Fuelling requirements

Cell Type

Fuelling requirements

Solution

AFC

Alkaline fuel cells, using KOH as the electrolyte, require pure H₂ and O₂ as their fuel. This is because even the small amounts of CO₂ in the air (about 300 ppm) are enough to prevent the cell from functioning properly. This is because CO₂ reacts with the KOH as follows:

    2KOH  +  CO₂ →  K₂CO₃  +  H₂O

The presence of potassium carbonate in the electrolyte may reduce cell activity by:

• Reducing the concentration of OH^–
• Increasing the viscosity of the solution, hindering the diffusion of ions through it.
• Reducing the solubility of oxygen in the solution
• Precipitation of the K₂CO₂, which would reduce the surface area of the electrodes.

Use of Pure Oxygen at the cathodes is necessary. This can be achieved by:

• Regenerative methods i.e. using some external power source (e.g. photovoltaic cells) to hydrolyse H₂O in situ and store the resulting gases.
• Remove the CO₂ from the air. One proposed method takes advantage of the heat exchanging stage necessary in using cryogenically stored hydrogen (the H₂ must be warmed and the cell must be cooled) to freeze the CO₂ out of the air.

Species:

H₂

CO

CH₄

CO₂ and H₂O

S (e.g. H₂S and COS)

Effect:

Fuel

Poison

Diluent

Poison

Unknown

PAFC

The phosphoric acid (H₃PO₄) systems are almost always fuelled by a hydrocarbon, which must undergo some sort of fuel processing (add link) to release the H₂ gas that reacts at the anodes. The PAFC systems can tolerate CO₂ and un-reacted hydrocarbons (e.g. methane). These act as diluents to the fuel and their concentrations should be minimised. CO gas however will poison the Pt catalysts at concentrations from 0.5%

• In Situ fuel possessing required (costly)
• CO removed by further processing and shift reaction.

Species:

H₂

CO

CH₄

CO₂/H₂O

S etc

Effect:

Fuel

Poison (>0.5%)

Diluent

Diluent

Poison (>50 ppm)

MCFC

CH4 can either be a diluent or it may be internally reformed (see SOFCs). Very low sulphur tolerance in the MCFC due to poisoning, especially in the catalysts that aid fuel reforming. The reactions of the MCFC requires CO₂ to be present in the fuel:
H₂ + ½O₂ + CO₂ (cathode) → H₂O + CO₂ (anode)

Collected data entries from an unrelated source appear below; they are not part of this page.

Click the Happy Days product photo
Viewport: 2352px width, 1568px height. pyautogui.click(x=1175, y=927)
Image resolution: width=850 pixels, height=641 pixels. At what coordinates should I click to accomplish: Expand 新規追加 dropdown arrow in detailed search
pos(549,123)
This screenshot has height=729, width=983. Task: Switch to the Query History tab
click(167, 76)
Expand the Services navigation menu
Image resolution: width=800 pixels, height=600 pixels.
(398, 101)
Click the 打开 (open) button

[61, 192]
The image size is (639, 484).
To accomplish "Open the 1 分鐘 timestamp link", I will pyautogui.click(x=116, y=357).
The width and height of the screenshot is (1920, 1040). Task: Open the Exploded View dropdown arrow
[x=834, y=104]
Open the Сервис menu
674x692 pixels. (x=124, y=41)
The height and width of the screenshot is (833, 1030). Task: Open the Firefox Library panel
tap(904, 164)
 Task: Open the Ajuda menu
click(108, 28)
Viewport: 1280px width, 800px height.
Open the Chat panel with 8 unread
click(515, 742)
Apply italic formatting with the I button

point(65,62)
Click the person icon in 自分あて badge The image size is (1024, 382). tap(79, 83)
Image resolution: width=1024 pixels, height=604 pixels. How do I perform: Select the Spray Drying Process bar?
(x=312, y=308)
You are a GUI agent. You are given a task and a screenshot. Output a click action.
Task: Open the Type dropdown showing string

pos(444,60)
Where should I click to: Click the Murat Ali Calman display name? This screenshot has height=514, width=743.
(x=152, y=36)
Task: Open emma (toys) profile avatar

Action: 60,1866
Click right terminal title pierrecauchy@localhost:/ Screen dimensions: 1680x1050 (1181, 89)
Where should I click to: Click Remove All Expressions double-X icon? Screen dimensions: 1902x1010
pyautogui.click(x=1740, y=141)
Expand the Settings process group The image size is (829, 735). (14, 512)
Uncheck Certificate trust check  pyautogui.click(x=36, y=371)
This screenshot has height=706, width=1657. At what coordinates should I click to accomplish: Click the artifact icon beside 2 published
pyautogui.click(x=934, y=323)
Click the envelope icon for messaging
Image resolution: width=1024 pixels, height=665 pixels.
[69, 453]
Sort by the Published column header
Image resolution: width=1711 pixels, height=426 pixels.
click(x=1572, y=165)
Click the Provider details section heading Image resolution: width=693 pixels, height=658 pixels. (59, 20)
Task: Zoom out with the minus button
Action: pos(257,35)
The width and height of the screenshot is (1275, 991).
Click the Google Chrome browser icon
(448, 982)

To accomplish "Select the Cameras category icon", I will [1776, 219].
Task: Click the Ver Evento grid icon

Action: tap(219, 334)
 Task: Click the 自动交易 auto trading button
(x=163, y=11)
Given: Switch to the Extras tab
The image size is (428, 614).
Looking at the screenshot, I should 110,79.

Recall that CO₃^2– ions are transported through the electrolyte from cathode to anode (see section on high temperature fuel cells). This requirement for CO₂ contrasts with the AFC where it must be excluded. The CO₂ is usually recycled externally by passing exhaust gases through a combustor to convert unused fuel into water and CO₂, which can be fed back to the cathode inlet. This also serves to preheat the reactant air.

• CO₂ recycled externally
• Exhaust gases combusted to yield more CO₂
• Sulphur removed from fuel stream by fuel processors.

Species:

H₂

CO

CH₄

CO₂/H₂O

S etc

Effect:

Fuel

Fuel (via shift reaction)

Can be internally reformed

Diluent

Poison (>0.5 ppm)

SOFC

SOFCs (and MCFCs) run at high enough temperatures to internally reform CO and hydrocarbons (e.g. petrol or methane) via reaction with H₂O, producing CO₂ and H₂ via “shift” (or oxygenolysis) reactions:

C_nH_m+nH₂O → nCO + (m/2 + n) H₂
CO + H₂O → CO₂ + H₂

• Sulphur removed from fuel stream by fuel processors.

Species:

H₂

CO

CH₄

CO₂/H₂O

S etc

Effect:

Fuel

Fuel (via shift reaction)

Can be internally reformed

Diluent

Poison (>1.0 ppm)

PEMFC

PEM Cells generally use pure Hydrogen as the fuel, especially in portable applications where complicated reforming apparatus would be impractical. CO poisons PEM systems very easily because they rely on platinum catalysts. CO has a high affinity for Pt and occupies catalytic sites, preventing hydrogen fuel from preaching them. The processing equipment needed to reduce CO partial pressures to less than 10 ppm adds considerably to the cost of the system.

Pure oxygen is used in air independent applications such as submarines and space shuttles. Whilst difficult to implement, use of pure O₂ improves the performance of PEM cells significantly:

• The open circuit voltage increases due to increased O₂ partial pressure, as described by the Nernst equation.
• Activation over-potential reduces because of better use of catalyst sites.
• Limiting current increases, reducing concentration over-potential losses, due to the absence of nitrogen gas.
  

• CO must be removed to ensure long life of cell.
• Pure Hydrogen can be used in either a Compressed form or a cryogenic or metal-hydride stored form.

Species:

H₂

CO

CH₄

CO₂/H₂O

S etc

Effect:

Fuel

Poison (>10 ppm)

Diluent

Diluent

Unknown